TASK: Only the lines below between the ones containing "Given: Launch Clipboard AI product tile" and "814x519 pixels.", inclusive, are to be reproduced, each exactly as it stands.

DATA FOR THE TASK:
== Segment start ==

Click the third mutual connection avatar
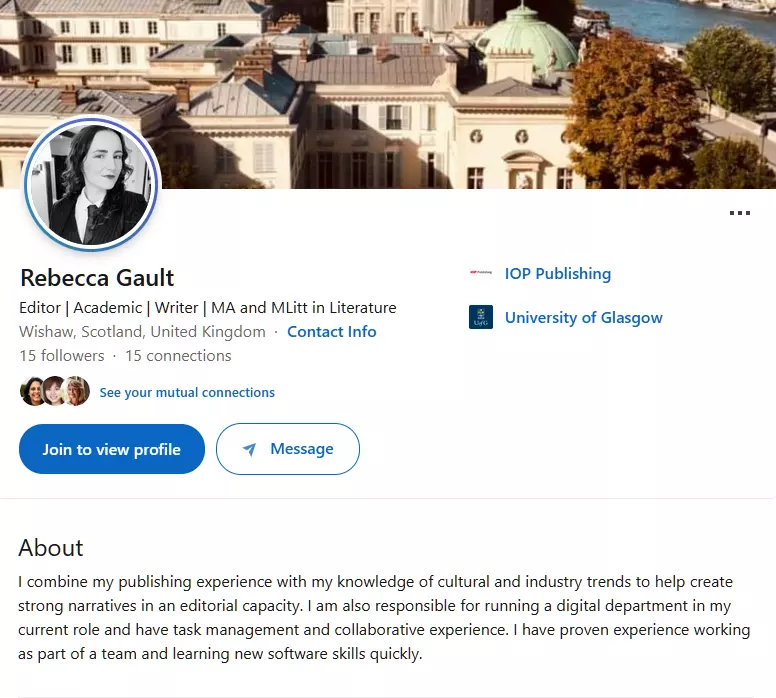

== Segment end ==
== Segment start ==

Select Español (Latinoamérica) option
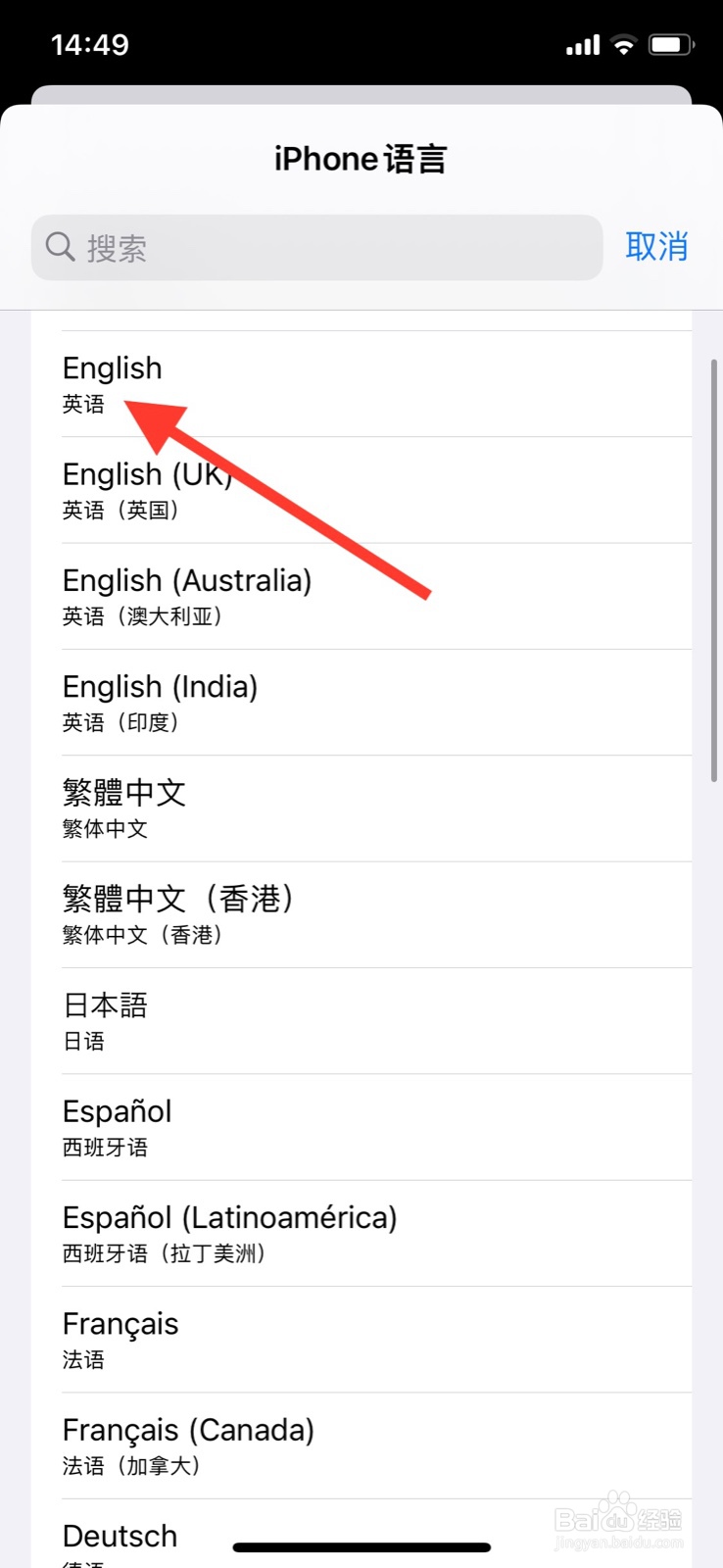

== Segment end ==
== Segment start ==

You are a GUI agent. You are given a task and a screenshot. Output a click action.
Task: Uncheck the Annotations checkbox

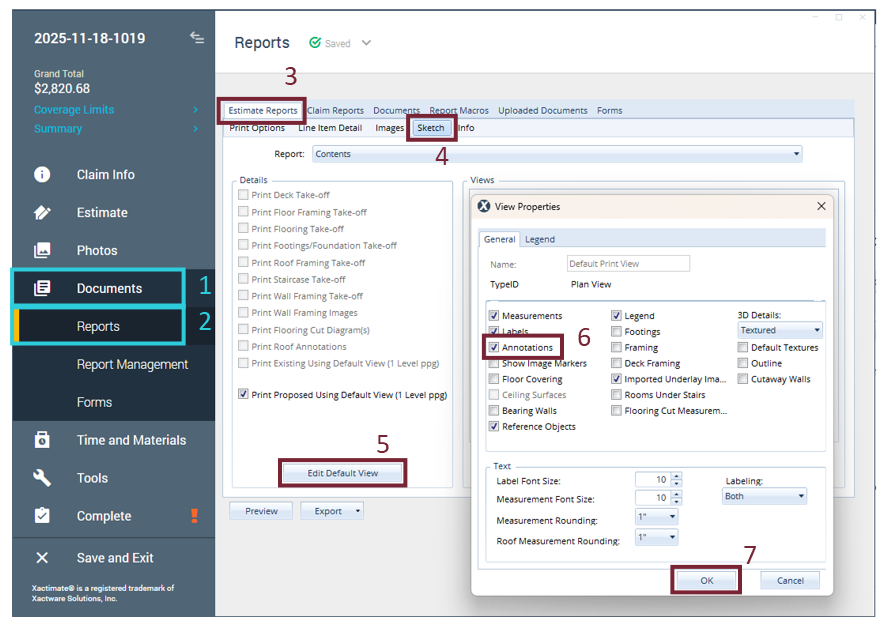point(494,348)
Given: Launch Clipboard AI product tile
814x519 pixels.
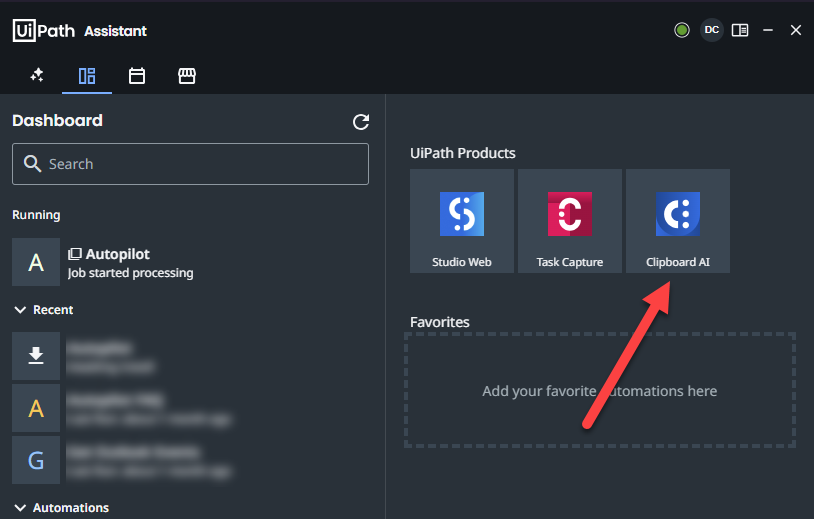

== Segment end ==

SOLVED EXERCISE:
Given: Launch Clipboard AI product tile
814x519 pixels.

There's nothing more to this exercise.